» Fragmento extraído:
# ¿Cómo utilizar los circuitos ht12 para transmitir 8 bits?



## Diederick (May 5, 2008)

Hola gente qué tal, sucede que estoy haciendo una comunicacion por radiofrecuencia con modulos tlp434, estoy utilizando el circuito HT12E para codificar la señal de envio, y el HT12D para decodificar la señal y posteriormente enviarla a un micro...

El problema es que he probado de mil maneras posibles (mirando el circuito que hay en el datasheet del ht12e, poniéndolos todos a tierra, conectando TE todos los puertos a vcc...) para *transmitir combinaciones de 8 bits a partir de los puertos A0 hasta A7 y nada ha dado resultado,* siempre que trato de hacerlo; simplemente comunica el mismo bit en todos los puertos A ó en el peor de los casos no transmite naada.

Si alguien a transmitido simultaneamente esta cantidad de bits con estos circuitos, le agradecería una pronta respuesta...problamente mi error sea un problema en la conexión...

» Datos proporcionados:

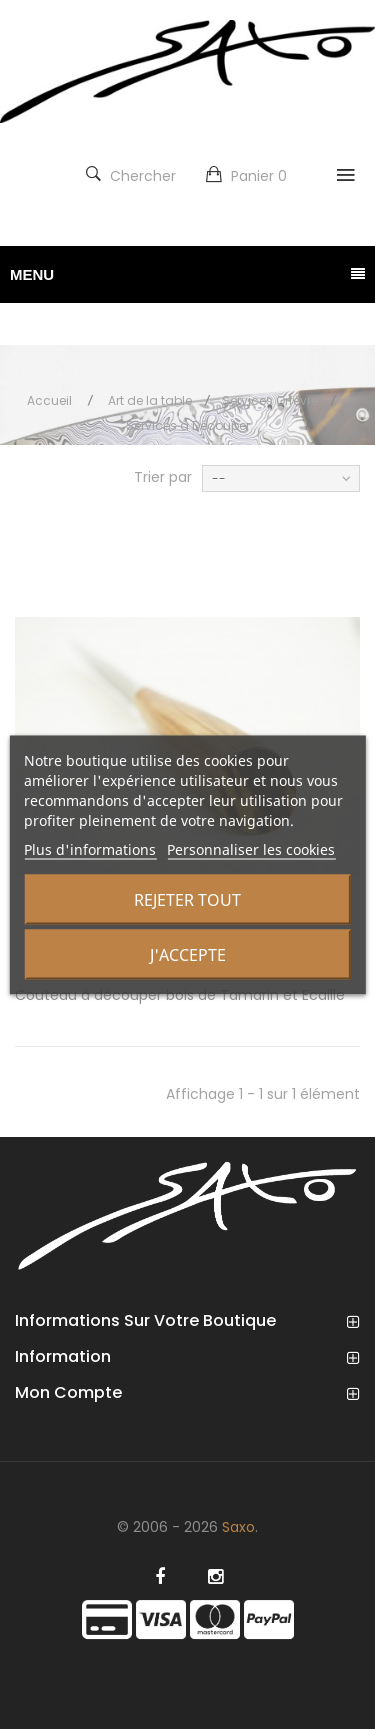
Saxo (238, 1527)
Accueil (49, 400)
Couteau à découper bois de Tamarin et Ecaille (180, 995)
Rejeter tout (187, 899)
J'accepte (188, 954)
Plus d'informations (90, 848)
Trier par (163, 477)
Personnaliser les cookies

» Tarea asignada 1:
Según el hilo sobre los circuitos HT12, ¿con qué fin se emplean el HT12E y el HT12D en la comunicación por radiofrecuencia? Responde en una a tres oraciones.
» Tarea asignada 2:
Muestra, por favor, cada línea del listado que contenga la palabra "Couteau".

» Resultado obtenido 1:
El HT12E se utiliza para codificar la señal de envío. El HT12D se utiliza para decodificar esa señal y después enviarla a un micro.

» Resultado obtenido 2:
Couteau à découper bois de Tamarin et Ecaille (180, 995)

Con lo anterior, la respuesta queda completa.